This is the first in a series of “Stories from the Sidewalk” that we will be regularly posting on our blog at rtlcc.org. All of these stories are written by Right to Life Outreach Coordinator Linda Teliha. This is her first offering:
In my work at Right to Life, I serve as a sidewalk advocate: I speak with young women and couples going in and out of the Planned Parenthood on Fulton Street in Fresno, to offer them alternatives to abortion.
On the morning of my first day of work, I started to play out scenarios I might encounter and started to think of my responses. That morning, I realized I couldn’t ever have a response to every situation, and that I’d make myself crazy rehearsing for what might happen. I remind myself of the gift I was given, of not feeling remorse over a choice I almost made. However, I also never forget in any interaction that I could have been a grieving abortion statistic.
The other day I stood outside the clinic and watched a thin young girl come out of the doors of the Planned Parenthood center. She looked slightly dazed. I asked her if she needed help. She responded saying that she didn’t and that she was already done. I asked her what she meant and she said she’d taken the abortion pill.
That abortion pill is called RU486. The first pill is given to the expectant mother at the clinic, and she is sent home to follow up with another pill at home a day later. I asked her if she was certain that she wanted to go through with what she started. She looked regretful and said she just wanted to stop feeling sick. She then said that the pill probably wouldn’t work because she’d thrown up almost immediately after she’d taken it.
I asked her if we could talk and she said yes so we started walking away from the clinic and I asked her about her current situation. She told me she had a two-year-old at home and a significant other and that she was 22. Her significant other was fine with whatever choice she made but wanted her to stop complaining about feeling sick. She stopped to throw up a couple of times as we walked, and remarked about being embarrassed.

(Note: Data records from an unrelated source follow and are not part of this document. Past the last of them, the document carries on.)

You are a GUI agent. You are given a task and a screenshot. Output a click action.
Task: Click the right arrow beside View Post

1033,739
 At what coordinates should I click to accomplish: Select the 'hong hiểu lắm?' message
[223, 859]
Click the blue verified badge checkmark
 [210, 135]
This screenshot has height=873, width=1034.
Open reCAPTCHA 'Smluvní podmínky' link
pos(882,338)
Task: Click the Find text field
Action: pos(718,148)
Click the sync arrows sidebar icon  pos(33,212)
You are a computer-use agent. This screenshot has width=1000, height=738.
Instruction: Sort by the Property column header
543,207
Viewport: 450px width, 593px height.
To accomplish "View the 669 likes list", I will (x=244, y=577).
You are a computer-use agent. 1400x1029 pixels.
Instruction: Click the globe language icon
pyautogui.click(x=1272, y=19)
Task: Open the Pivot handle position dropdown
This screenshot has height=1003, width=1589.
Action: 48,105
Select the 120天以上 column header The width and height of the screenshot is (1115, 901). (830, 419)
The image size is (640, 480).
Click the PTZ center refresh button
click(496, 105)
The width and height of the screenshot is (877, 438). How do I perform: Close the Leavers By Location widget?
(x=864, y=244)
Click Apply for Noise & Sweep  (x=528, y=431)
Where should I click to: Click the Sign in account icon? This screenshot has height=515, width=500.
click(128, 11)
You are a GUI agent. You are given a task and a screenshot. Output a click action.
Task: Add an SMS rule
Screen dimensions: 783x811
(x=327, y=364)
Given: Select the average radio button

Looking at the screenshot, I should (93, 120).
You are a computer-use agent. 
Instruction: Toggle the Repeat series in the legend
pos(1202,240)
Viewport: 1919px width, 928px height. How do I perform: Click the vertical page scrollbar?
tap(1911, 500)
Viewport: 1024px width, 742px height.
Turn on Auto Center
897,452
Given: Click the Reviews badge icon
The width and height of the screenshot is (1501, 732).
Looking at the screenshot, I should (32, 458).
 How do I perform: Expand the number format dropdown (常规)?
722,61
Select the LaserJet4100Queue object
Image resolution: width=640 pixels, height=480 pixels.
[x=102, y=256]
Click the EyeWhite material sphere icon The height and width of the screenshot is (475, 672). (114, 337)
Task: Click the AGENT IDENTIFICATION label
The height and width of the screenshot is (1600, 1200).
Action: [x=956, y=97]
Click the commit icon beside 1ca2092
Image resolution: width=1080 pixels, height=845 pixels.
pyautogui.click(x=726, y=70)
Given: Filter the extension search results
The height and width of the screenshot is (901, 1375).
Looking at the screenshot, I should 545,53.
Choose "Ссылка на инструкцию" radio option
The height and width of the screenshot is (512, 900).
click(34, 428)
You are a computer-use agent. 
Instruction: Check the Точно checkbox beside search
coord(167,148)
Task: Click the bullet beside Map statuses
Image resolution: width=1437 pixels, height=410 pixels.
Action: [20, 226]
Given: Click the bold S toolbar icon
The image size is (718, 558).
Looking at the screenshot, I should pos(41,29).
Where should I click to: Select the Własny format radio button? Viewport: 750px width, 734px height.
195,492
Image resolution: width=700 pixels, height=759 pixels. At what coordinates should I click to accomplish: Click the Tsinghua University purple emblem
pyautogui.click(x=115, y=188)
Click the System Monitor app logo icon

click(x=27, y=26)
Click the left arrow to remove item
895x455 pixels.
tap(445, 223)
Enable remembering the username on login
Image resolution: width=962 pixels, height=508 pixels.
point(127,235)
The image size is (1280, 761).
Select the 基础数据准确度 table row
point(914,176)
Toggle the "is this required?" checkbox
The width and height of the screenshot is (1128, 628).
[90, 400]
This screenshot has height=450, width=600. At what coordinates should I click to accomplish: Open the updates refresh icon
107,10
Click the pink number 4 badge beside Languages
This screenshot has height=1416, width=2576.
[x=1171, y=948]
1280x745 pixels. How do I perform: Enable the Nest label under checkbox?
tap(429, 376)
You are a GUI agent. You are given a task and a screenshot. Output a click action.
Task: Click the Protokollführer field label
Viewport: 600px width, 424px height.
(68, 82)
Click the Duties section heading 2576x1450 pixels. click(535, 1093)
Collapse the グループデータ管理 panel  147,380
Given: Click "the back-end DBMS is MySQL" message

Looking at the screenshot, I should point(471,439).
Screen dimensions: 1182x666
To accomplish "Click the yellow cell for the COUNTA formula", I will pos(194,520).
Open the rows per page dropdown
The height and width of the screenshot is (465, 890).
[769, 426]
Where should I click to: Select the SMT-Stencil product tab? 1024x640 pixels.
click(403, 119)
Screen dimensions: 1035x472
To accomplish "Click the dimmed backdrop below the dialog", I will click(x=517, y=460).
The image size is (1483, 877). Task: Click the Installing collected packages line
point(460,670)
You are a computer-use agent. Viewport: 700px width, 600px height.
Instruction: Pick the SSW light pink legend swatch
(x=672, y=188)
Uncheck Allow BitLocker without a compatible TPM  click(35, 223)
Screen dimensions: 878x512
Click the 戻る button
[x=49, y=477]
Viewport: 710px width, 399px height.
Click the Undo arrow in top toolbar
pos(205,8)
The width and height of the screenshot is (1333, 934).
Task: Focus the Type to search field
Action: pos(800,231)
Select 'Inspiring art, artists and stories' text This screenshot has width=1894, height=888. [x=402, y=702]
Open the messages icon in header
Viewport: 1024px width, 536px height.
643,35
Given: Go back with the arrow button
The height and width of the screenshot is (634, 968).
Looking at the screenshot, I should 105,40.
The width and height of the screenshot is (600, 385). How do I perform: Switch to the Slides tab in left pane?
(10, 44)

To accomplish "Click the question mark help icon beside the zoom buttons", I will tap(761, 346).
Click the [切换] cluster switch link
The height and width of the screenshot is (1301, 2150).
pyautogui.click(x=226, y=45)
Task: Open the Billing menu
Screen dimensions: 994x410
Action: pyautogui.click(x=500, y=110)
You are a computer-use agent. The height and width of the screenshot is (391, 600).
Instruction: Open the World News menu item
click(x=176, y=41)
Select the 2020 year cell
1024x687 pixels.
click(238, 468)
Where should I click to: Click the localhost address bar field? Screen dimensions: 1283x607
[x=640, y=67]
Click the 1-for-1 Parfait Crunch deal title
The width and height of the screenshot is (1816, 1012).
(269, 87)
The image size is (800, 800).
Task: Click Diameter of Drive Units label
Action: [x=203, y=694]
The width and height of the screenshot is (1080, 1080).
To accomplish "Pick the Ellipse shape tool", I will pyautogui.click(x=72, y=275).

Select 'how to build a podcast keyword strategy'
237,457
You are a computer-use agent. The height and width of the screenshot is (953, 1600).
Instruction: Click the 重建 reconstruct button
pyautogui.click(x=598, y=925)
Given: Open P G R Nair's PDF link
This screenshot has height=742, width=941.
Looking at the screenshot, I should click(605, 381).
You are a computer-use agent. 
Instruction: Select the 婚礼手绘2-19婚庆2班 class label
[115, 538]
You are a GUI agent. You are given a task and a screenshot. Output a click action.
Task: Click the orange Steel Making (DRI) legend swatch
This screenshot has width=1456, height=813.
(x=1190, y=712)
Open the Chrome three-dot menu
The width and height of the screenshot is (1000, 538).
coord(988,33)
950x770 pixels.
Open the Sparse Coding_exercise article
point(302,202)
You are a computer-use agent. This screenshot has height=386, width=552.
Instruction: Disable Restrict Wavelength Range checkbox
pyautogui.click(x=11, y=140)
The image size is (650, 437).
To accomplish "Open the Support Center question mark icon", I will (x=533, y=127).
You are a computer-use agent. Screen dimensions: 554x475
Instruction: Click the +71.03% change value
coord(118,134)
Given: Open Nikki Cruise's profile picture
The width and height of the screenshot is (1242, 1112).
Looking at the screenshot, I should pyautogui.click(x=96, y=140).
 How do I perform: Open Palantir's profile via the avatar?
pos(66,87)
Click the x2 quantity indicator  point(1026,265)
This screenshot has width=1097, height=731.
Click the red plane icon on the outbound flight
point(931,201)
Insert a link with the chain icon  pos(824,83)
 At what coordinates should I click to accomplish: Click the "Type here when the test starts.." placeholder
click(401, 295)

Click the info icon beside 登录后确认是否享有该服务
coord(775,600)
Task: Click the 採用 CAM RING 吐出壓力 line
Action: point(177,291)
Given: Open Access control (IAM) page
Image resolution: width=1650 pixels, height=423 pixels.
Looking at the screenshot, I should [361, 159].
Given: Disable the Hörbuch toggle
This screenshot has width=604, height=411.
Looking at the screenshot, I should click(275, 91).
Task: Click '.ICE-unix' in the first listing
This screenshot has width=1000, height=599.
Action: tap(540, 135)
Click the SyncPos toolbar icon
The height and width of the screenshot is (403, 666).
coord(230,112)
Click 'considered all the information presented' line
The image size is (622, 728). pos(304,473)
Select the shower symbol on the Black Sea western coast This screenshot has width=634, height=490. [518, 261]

We stopped after a bit, and I looked at her and asked her if she thought maybe there was something about her coming out, running into me and not being quite sure she’d made the right decision, and she looked at me and said: “that’s what I’m saying.” I asked her if she wanted to go to a doctor that might be able to help her stop the abortion and she said yes. I called and the office said as long as she was there within the hour they could try to help her. Soon after, her significant other picked her up, and I leaned in and talked to him for a minute and said a couple of things to her son and they pulled away.
I am not sure what the outcome will be. We don’t always get to know each other. I do know that I got to do more than I would have if I hadn’t been there. I got to be a small part of someone’s life.